Today, part of the aforementioned drama playing out in the US House of Representatives is being driven by a focus on reducing the federal deficit, the total debt the US owes, which recently hit an all-time record high of something like $33 trillion, which carries a total interest payment, as of 2023, of somewhere between $659 billion and a cold trillion dollars a year, depending on who's numbers and analysis you use.
That interest payment, at that level, has become one of the top expenses, of any expense category, for the government, surpassing things like the cost of all transportation and veteran's benefits payments, and approaching, or surpassing, depending on which figure you use, the cost of Medicare or the Military.
It's primarily, right now at least, the further right members of the House that are demanding substantial cuts to the budget, the Senate mostly keen to keep spending levels where they are, and the majority of House Republicans seem happy to do the same, though Democrats are more likely, on average, to want higher levels of spending nearly across the board, again, right now—who wants what tends to change, at least in the specifics, every decade or so.
And this is such a big issue right now in part because of that ballooning deficit, and in part because there's just a lot to spend on, these days, with military and humanitarian funding for Ukraine and Israel on the table, alongside investments in renewable energy infrastructure, in health care, and in other such—by some estimates at least—foundational elements of the government's various programs and priorities.
Last weekend, reports from within the House indicated that the new house Speaker, Mike Johnson, wants to pass a stopgap funding bill to avoid a government shutdown before the November 17 deadline, and to do so, he wants to break the funding extension into two parts, rather than having Representatives vote on all 12 funding bills all at once.

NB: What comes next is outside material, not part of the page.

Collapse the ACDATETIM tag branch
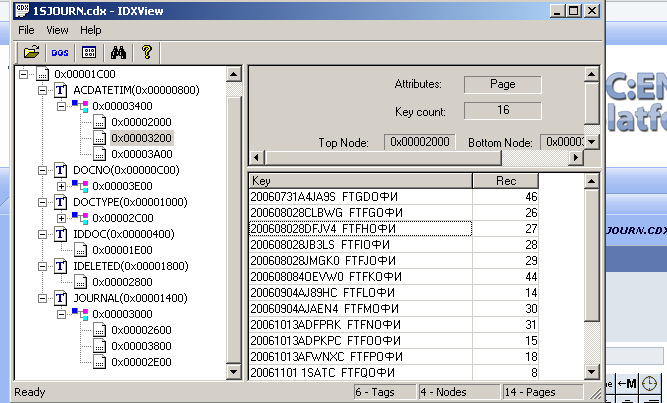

Each bill would cover different aspects of government funding and would extend spending a little further into the future, keeping spending levels where they are, currently, and providing no new funds to Ukraine or Israel—the former of which is a sticking point for a lot of conservative Representatives, and though this approach is meant to win over enough people from both sides of the aisle to get a stopgap funding bill passed in time to avoid a shutdown, folks across the political spectrum have seemed generally unhappy with it; voting on this could begin as soon as today, and we'll see if people are unhappy in the sense that they didn't get what they want, but they're okay to keep fighting for those things they want while the government stays open, or if they're unhappy in the sense that they'll play chicken with a government shutdown in order to prove their point; for what it's worth, analysts seem pretty mixed on whether this will work or not, at the moment.
This general topic, that of the deficit, is likely to only become a more pressing issue, and thus, a more potent political hot potato, as interest rates, which look likely to stay high for at least another year, increase the debt-load the US government has to tend to, making debt more expensive for the government, and safe investment vehicles like treasuries more lucrative for investors—which can have the knock-on effect of making stocks and similar, riskier investments less appealing, possibly hindering economic investment and development even as the government watches the interest payments balloon as an increasingly major expense on its accounting spreadsheets.